For Rochas Okorocha, few people who are familiar with his cosmopolitan background will be surprised that he has engaged himself in this effort. Although an Easterner by his native origin, Rochas grew up in the North. Jos is still his home, a city in which he achieved wealth and fame. His Hausa is as impeccable as his Igbo. He has in addition, lived and traded in the West and the East. His emergence as a major political player, not only in the South-East but in the larger arena of national politics is significant in more ways than one.
Rochas has a profound historical attachment to the country’s poor through philanthropy and for many who know him, what he is doing today is only an extension of what he has been doing before he became a governor.
Rochas has achieved fame for assisting charitable causes all across the land and has promoted education as the basis of empowering the poor. He has built schools, offering free education in many cities, including my own town, Kano. This school in Kano has become a metaphor for education without tears.
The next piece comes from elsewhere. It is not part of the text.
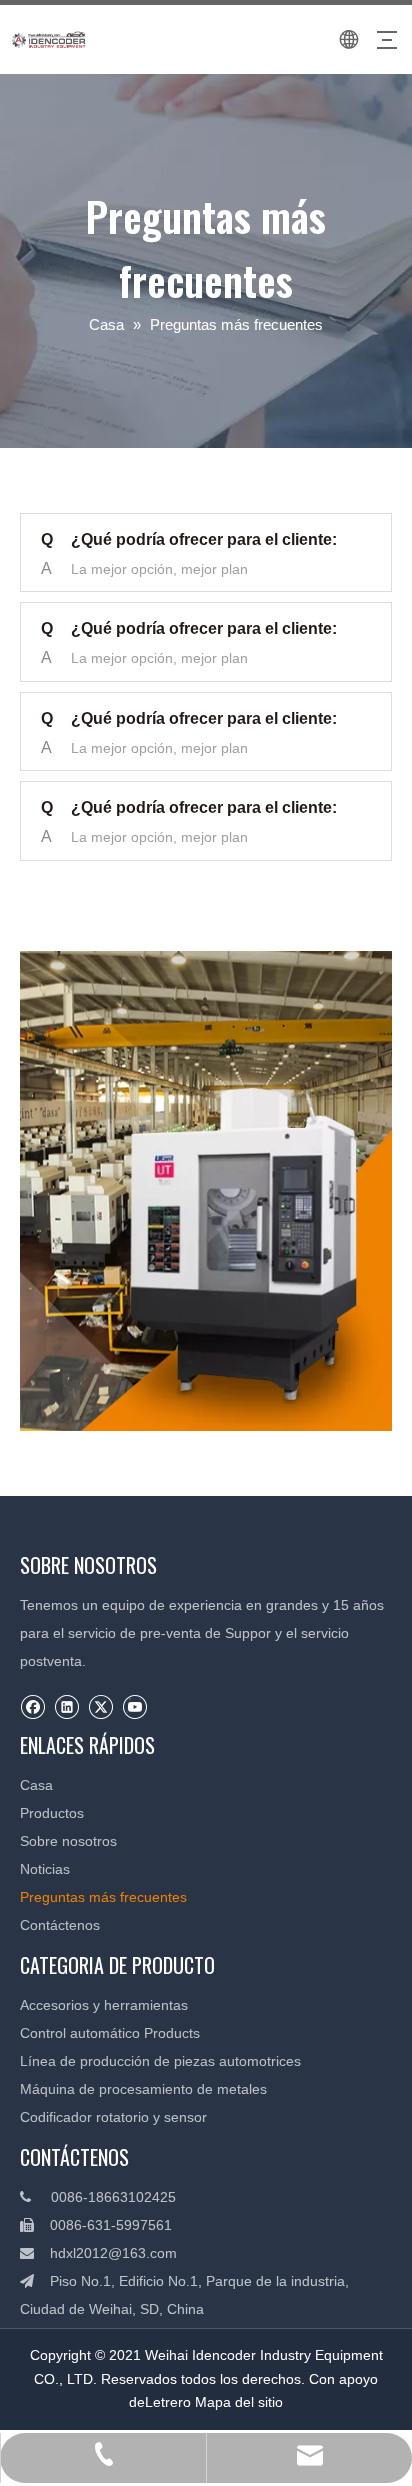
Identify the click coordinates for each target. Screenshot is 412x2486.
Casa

Since he became governor, he has held himself up as the nation’s apostle of non-violence. In the general ambience for change engendered by his defeat of the incumbent to assume the seat of governor, Rochas has been doing a good job so far.
He met an over-bloated expenditure of N6.5billion Naira his predecessor spent as security vote. He reduced this to a bare N2.5billion and ploughed the N4billion saving into education. Even at the risk of sounding pedantic, it is difficult to ignore Rochas’ education policies of free primary and secondary education complimented by a lunch allowance for the students; massive on-going rehabilitation of schools in the 27 council areas and the return of mission schools to religious organizations.
Rochas is also doing many road and infrastructural projects including a first-ever bye-pass in Owerri to decongest the city centre. Imolites must be spell bound by Rochas’ magic reality, and the enormous PR the new governor is doing for their state – a PR far more effective than the tonnes of advertising newsprint his predecessor bought with little or no effect at all for the state and its highly educated people. Governor Rochas has resuscitated the abandoned Ceramics Tiles Industry in Ehime – Mbano Local Government Area initiated by late Gov. Samuel Onunaka Mbakwe. It is instructive that Rochas, unlike the average Nigerian politician left the project where Mbakwe originally sited it, which coincidentally is the home town of his political opponent, former Governor Ikedi Ohakim, who never paid attention to the project throughout his four – year tenure.
If these heartening processes of change continue, the decaying political culture of Imo and that of the country as a whole, long stigmatized for its backwardness, corruption and greed could be in for a makeover.
As a reporter and a Nigerian citizen, I feel immensely proud about a new generation of leaders who are conscious about the flaws in the country and are doing their part to clear the rot. No doubt, Governor Rochas is an incurable optimist, who despite the current challenges to our unity brought on by Boko Haram, remains faithful to the unity of Nigeria. The bottom-line of his exhortation is that we should not succumb to fear and let our unity go up in flames because of the current challenges of security. His message of peace and unity is a significant inspiration to millions who believe in the resilience and viability of Nigeria, despite temporary challenges of security.